Jason Shouldice

Posted on Mar 22 • Edited on Mar 25 • Originally published at vicistack.com

Your VICIdial Server Is Throttling Itself: OS and Database Tuning for High-Agent Deployments

#voip #asterisk #sysadmin #devops

I've debugged this exact scenario a dozen times: four telephony servers, dedicated database box, clean VICIdial install. Everything runs great at 50 agents. At 150, real-time reports start lagging. At 300, calls drop during peak hours. By 400, the telephony servers pin at 100% CPU every afternoon and screen sessions silently die.

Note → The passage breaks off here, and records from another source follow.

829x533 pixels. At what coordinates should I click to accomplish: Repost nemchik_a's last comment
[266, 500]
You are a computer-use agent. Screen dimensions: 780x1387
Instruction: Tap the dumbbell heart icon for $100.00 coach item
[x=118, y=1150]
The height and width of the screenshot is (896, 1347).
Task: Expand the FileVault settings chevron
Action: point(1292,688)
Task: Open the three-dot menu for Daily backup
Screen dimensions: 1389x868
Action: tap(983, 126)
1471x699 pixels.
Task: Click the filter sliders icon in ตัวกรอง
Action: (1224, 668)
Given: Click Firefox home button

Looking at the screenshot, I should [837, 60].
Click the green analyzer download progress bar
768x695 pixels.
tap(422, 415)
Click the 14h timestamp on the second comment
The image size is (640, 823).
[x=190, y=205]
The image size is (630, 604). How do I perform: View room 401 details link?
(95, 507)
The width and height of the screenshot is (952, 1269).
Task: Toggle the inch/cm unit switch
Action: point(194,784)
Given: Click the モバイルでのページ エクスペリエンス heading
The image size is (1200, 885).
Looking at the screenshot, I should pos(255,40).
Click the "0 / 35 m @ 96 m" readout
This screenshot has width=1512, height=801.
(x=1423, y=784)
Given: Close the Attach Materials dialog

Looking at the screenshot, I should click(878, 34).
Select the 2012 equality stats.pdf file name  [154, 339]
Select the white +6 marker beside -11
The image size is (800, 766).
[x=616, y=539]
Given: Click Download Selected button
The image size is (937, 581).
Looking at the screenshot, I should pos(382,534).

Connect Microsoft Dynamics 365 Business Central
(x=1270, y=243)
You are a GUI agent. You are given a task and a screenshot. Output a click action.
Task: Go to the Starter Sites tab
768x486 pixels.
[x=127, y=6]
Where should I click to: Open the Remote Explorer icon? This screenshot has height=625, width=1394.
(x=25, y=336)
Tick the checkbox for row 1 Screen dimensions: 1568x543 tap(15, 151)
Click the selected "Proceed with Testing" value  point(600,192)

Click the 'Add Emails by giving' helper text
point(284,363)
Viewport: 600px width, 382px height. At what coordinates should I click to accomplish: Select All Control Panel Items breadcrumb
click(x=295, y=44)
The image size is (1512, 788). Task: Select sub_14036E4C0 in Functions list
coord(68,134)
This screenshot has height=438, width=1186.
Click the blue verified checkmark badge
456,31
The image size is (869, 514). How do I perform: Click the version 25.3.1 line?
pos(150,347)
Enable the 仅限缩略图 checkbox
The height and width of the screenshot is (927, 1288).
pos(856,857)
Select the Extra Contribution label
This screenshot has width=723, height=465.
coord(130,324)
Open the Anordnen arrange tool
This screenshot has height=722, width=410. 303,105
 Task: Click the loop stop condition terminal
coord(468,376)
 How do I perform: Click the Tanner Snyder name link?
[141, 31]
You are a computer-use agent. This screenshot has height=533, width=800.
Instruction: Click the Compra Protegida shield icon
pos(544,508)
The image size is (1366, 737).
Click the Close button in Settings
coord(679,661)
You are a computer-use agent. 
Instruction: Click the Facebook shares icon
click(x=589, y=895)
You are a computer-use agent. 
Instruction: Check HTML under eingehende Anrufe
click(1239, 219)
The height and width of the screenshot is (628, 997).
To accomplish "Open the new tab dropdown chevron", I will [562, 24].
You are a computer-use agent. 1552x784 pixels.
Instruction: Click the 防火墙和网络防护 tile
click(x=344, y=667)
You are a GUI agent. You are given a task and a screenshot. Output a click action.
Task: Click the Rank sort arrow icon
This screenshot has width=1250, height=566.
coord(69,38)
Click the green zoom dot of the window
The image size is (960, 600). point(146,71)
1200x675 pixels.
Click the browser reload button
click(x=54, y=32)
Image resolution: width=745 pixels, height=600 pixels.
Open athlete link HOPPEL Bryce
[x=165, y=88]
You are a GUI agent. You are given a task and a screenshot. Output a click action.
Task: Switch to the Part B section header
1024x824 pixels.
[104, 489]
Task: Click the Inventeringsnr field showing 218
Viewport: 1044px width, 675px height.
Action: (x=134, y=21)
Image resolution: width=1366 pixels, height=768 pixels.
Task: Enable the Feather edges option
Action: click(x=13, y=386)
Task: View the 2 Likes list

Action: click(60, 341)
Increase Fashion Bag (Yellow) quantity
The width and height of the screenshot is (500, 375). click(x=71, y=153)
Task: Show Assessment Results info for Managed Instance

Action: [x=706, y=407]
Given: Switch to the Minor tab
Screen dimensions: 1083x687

The hardware is fine. VICIdial's code handles scale. The problem is that nobody tuned anything underneath it — the kernel is still set for a general-purpose web server, MySQL is running defaults, and Apache is spawning processes until it OOM-kills itself.

The Swap Death Spiral

This is the most common VICIdial outage I see, and it has nothing to do with VICIdial. Here's the sequence:

Database server is using 28 GB of 32 GB RAM, running fine
Linux decides to swap application memory to make room for filesystem cache
MyISAM reads now compete with swap I/O
MySQL slows down
Perl daemons queue up waiting for database responses
Memory usage spikes from queued processes
More swapping
Within minutes: swap death spiral, frozen agents, dropped calls

The fix is one sysctl setting:

vm.swappiness = 10

This tells the kernel to strongly prefer dropping filesystem cache over swapping application memory. On a dedicated VICIdial box, you can go as low as 1. Put it in /etc/sysctl.d/99-vicidial.conf and run sysctl --system.

OS Kernel Tuning

VICIdial is not a general-purpose workload. It opens thousands of file descriptors, maintains thousands of concurrent network sockets, and moves massive volumes of small UDP packets. Default kernel parameters throttle all of this.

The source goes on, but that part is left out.